Exercise instructions: Your task is to copy every record exactly.
##### Information #####
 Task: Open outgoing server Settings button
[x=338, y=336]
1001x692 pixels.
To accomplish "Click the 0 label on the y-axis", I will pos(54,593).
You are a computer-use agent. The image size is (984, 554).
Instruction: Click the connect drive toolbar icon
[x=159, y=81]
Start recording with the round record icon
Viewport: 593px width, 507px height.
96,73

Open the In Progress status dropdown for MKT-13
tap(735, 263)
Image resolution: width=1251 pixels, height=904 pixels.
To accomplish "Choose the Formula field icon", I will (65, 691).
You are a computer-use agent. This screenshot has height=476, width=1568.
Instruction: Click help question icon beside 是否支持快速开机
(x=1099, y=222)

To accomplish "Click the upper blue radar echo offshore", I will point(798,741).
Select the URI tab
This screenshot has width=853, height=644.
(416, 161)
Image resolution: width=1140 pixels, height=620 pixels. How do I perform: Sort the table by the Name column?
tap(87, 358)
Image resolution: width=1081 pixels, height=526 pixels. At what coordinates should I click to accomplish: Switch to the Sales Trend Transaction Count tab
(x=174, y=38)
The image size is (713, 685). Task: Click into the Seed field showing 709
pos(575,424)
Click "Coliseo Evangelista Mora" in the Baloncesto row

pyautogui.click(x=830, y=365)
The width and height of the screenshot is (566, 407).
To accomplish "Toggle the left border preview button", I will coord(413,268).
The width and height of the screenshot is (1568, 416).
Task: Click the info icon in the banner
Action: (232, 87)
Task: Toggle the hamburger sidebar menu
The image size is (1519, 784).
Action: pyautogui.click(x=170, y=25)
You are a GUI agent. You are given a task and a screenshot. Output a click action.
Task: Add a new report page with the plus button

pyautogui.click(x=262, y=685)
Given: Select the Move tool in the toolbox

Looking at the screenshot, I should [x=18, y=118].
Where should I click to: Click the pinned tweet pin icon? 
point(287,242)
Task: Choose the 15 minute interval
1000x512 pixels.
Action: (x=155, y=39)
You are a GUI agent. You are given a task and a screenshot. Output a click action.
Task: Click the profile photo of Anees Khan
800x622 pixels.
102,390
#####
Result below:
 Task: Open outgoing server Settings button
[x=338, y=336]
1001x692 pixels.
To accomplish "Click the 0 label on the y-axis", I will pos(54,593).
You are a computer-use agent. The image size is (984, 554).
Instruction: Click the connect drive toolbar icon
[x=159, y=81]
Start recording with the round record icon
Viewport: 593px width, 507px height.
96,73

Open the In Progress status dropdown for MKT-13
tap(735, 263)
Image resolution: width=1251 pixels, height=904 pixels.
To accomplish "Choose the Formula field icon", I will (65, 691).
You are a computer-use agent. This screenshot has height=476, width=1568.
Instruction: Click help question icon beside 是否支持快速开机
(x=1099, y=222)

To accomplish "Click the upper blue radar echo offshore", I will point(798,741).
Select the URI tab
This screenshot has width=853, height=644.
(416, 161)
Image resolution: width=1140 pixels, height=620 pixels. How do I perform: Sort the table by the Name column?
tap(87, 358)
Image resolution: width=1081 pixels, height=526 pixels. At what coordinates should I click to accomplish: Switch to the Sales Trend Transaction Count tab
(x=174, y=38)
The image size is (713, 685). Task: Click into the Seed field showing 709
pos(575,424)
Click "Coliseo Evangelista Mora" in the Baloncesto row

pyautogui.click(x=830, y=365)
The width and height of the screenshot is (566, 407).
To accomplish "Toggle the left border preview button", I will coord(413,268).
The width and height of the screenshot is (1568, 416).
Task: Click the info icon in the banner
Action: (232, 87)
Task: Toggle the hamburger sidebar menu
The image size is (1519, 784).
Action: pyautogui.click(x=170, y=25)
You are a GUI agent. You are given a task and a screenshot. Output a click action.
Task: Add a new report page with the plus button

pyautogui.click(x=262, y=685)
Given: Select the Move tool in the toolbox

Looking at the screenshot, I should [x=18, y=118].
Where should I click to: Click the pinned tweet pin icon? 
point(287,242)
Task: Choose the 15 minute interval
1000x512 pixels.
Action: (x=155, y=39)
You are a GUI agent. You are given a task and a screenshot. Output a click action.
Task: Click the profile photo of Anees Khan
800x622 pixels.
102,390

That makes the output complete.